Le Rassemblement national (RN) joue gros, lundi 6 août, devant la justice : brandissant la menace d’un dépôt de bilan, le parti, ex-Front national (FN) devenu RN, va tenter de faire annuler la saisie de 2 millions d’euros d’aides publiques ordonnée dans l’enquête sur ses assistants présumés fictifs au Parlement européen.
Les magistrats de la chambre de l’instruction de la cour d’appel de Paris se pencheront à huis clos sur le recours déposé par le parti de Marine Le Pen contre cette saisie judiciaire en date du 28 juin.
En rendant publique cette mesure le 8 juillet, le parti a crié à l’« assassinat politique ». Il a agité la menace d’une cessation de paiements s’il ne récupérait pas cette somme représentant une partie de l’acompte qui devait lui être versée en juillet au titre de l’aide d’Etat calculée selon ses résultats aux législatives, soit une manne de 4,5 millions d’euros par an.
Pour renflouer ses caisses, le parti a lancé un appel aux dons au nom du « pluralisme », qui lui a permis de récolter quelque 500 000 euros. Mais « le compte n’y est pas », a estimé jeudi Sébastien Chenu, porte-parole du Rassemblement national.
L’affaire des assistants parlementaires
Le gel de la dotation a été décidé par les juges d’instruction Claire Thépaut et Renaud Van Ruymbeke qui enquêtent depuis fin 2016 sur un possible « système » organisé par le parti et sa présidente Marine Le Pen pour faire prendre en charge par le Parlement européen des salaires du parti, via des contrats d’assistants parlementaires présumés fictifs.
Le parti, « de manière concertée et délibérée, a organisé le système de détournement de ces fonds européens à son profit », écrivent-ils dans leur ordonnance qu’a pu consulter l’AFP. Le dossier totalisait début juillet quatorze mises en examen dont celles du Rassemblement national ; de l’eurodéputé Nicolas Bay, pressenti pour conduire la liste du RN aux prochaines élections européennes en 2019 ; et des ex-élus Marine Le Pen et son compagnon Louis Aliot.
L’information judiciaire, ouverte pour « abus de confiance » et « escroquerie en bande organisée », cible 17 députés et les contrats d’une quarantaine d’assistants parlementaires. Préjudice évalué par le Parlement européen : 6,8 millions d’euros entre 2009 et 2017, sur deux mandatures.
« Coup d’Etat »
Cette saisie pénale, mesure utilisée dans les affaires de criminalité organisée et de grande délinquance financière, est une première pour un parti politique. Dans leur ordonnance, les magistrats la justifient par l’endettement du parti et le risque en conséquence d’une « dissipation » des sommes.

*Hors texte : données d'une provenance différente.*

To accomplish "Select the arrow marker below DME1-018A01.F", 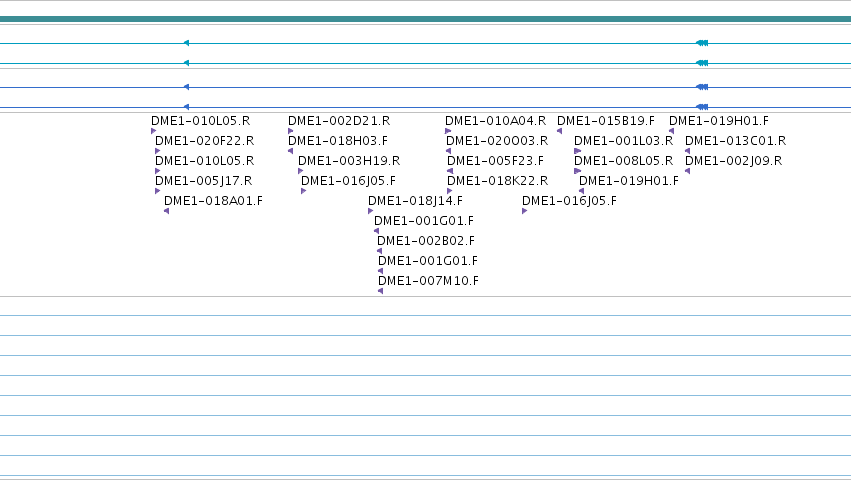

« Il est à craindre que cette somme soit affectée au remboursement d’emprunts (...) et qu’en cas de condamnation à payer des dommages et intérêts au Parlement européen ou à une amende, ceux-ci ne puissent pas être recouvrés », argumentent les juges, concluant au caractère « non disproportionné » de cette confiscation conservatoire.
« Coup d’Etat » des juges, « peine de mort » contre le RN, « persécution » : Marine Le Pen a multiplié les attaques contre cette décision. Sur le plan judiciaire, le RN affirme que la saisie n’a « aucun fondement légal ». « La subvention d’Etat versée par le ministère de l’intérieur à tous les partis n’est pas confiscable car elle n’a aucun lien direct avec l’abus de confiance reproché au Rassemblement national », déclare Rodolphe Bosselut, avocat de Marine Le Pen.

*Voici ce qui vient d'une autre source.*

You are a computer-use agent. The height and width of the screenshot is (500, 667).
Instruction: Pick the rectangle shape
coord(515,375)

Le RN fait valoir aussi que le Parlement européen a déjà lancé des procédures pour récupérer les sommes liées à des emplois présumés fictifs d’assistants, mais seuls sept élus sont concernés par ce recouvrement. La décision des magistrats de la cour d’appel devrait être rendue rapidement. Selon des sources proches du dossier, le parquet général demande la confirmation de la saisie dans ses réquisitions écrites.